Sunday 23 August 2009

Time to boycott Israel For the sake of our children, I am convinced that an international boycott is the only way to save Israel from itself

Israeli newspapers this summer are filled with angry articles about the push for an international boycott of Israel. Films have been withdrawn from Israeli film festivals, Leonard Cohen is under fire around the world for his decision to perform in Tel Aviv and Oxfam has severed ties with a celebrity spokeswoman, an actress who also endorses cosmetics produced in the occupied territories. Clearly, the campaign to use the kind of tactics that helped put an end to the practice of apartheid in South Africa is gaining many followers around the world.

Not surprisingly, many Israelis – even peaceniks – aren't signing on. A global boycott can't help but contain echoes of antisemitism. It also brings up questions of a double standard (why not boycott China for its egregious violations of human rights?) and the seemingly contradictory position of approving a boycott of one's own nation.

It is indeed not a simple matter for me as an Israeli citizen to call on foreign governments, regional authorities, international social movements, faith-based organisations, unions and citizens to suspend co-operation with Israel. But today, as I watch my two boys playing in the yard, I am convinced that it is the only way that Israel can be saved from itself.

I say this because Israel has reached a historic crossroads, and times of crisis call for dramatic measures. I say this as a Jew who has chosen to raise his children in Israel, who has been a member of the Israeli peace camp for almost 30 years and who is deeply anxious about the country's future.

The most accurate way to describe Israel today is as an apartheid state. For more than 42 years, Israel has controlled the land between the Jordan Valley and the Mediterranean sea. Within this region about 6 million Jews and close to 5 million Palestinians reside. Out of this population, 3.5 million Palestinians and almost half a million Jews live in the areas Israel occupied in 1967, and yet while these two groups live in the same area, they are subjected to totally different legal systems. The Palestinians are stateless and lack many of the most basic human rights. By sharp contrast, all Jews – whether they live in the occupied territories or in Israel – are citizens of the state of Israel.
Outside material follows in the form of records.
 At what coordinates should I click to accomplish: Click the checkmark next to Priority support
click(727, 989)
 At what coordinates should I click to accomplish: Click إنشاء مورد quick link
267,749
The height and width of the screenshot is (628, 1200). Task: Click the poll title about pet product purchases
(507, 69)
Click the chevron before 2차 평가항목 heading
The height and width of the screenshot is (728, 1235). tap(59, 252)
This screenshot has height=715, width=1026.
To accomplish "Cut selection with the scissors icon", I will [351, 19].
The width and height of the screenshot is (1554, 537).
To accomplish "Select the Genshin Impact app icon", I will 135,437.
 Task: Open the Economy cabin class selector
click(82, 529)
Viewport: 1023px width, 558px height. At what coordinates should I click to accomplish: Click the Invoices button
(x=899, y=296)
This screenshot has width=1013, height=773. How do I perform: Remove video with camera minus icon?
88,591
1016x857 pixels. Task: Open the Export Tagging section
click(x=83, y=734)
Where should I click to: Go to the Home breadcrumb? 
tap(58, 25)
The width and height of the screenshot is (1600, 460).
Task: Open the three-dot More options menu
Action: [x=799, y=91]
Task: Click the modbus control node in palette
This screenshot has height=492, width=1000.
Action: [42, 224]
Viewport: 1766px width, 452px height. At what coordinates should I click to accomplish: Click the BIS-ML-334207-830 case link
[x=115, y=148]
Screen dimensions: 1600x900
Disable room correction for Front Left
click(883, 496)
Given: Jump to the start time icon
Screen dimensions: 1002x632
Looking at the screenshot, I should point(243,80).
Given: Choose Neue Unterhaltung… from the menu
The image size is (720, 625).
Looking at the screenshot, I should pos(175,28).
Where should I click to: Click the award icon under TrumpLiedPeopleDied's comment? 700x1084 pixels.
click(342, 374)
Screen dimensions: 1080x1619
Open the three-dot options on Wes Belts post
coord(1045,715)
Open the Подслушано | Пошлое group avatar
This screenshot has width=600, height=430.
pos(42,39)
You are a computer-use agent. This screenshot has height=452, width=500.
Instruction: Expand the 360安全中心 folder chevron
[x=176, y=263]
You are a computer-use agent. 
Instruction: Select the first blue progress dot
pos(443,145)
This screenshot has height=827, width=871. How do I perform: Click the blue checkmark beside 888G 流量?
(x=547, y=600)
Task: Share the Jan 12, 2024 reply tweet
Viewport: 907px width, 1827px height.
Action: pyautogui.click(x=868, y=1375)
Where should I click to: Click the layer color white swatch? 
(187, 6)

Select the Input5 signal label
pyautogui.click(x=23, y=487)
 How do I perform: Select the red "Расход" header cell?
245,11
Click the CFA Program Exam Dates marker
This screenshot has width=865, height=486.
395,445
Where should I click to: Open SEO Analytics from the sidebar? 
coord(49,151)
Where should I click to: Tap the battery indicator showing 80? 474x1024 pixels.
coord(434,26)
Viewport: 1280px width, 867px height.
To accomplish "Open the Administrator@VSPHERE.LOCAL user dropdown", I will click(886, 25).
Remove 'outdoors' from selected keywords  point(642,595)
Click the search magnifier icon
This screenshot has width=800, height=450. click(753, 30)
The question that keeps me up at night, both as a parent and as a citizen, is how to ensure that my two children as well as the children of my Palestinian neighbours do not grow up in an apartheid regime.

There are only two moral ways of achieving this goal.

The first is the one-state solution: offering citizenship to all Palestinians and thus establishing a binational democracy within the entire area controlled by Israel. Given the demographics, this would amount to the demise of Israel as a Jewish state; for most Israeli Jews, it is anathema.

The second means of ending our apartheid is through the two-state solution, which entails Israel's withdrawal to the pre-1967 borders (with possible one-for-one land swaps), the division of Jerusalem and a recognition of the Palestinian right of return with the stipulation that only a limited number of the 4.5 million Palestinian refugees would be allowed to return to Israel, while the rest could return to the new Palestinian state.

Geographically, the one-state solution appears much more feasible because Jews and Palestinians are already totally enmeshed; indeed, "on the ground," the one-state solution (in an apartheid manifestation) is a reality. Ideologically, the two-state solution is more realistic because fewer than 1% of Jews and only a minority of Palestinians support binationalism.

For now, despite the concrete difficulties, it makes more sense to alter the geographic realities than the ideological ones. If at some future date the two peoples decide to share a state, they can do so, but currently this is not something they want.

So if the two-state solution is the way to stop the apartheid state, then how does one achieve this goal?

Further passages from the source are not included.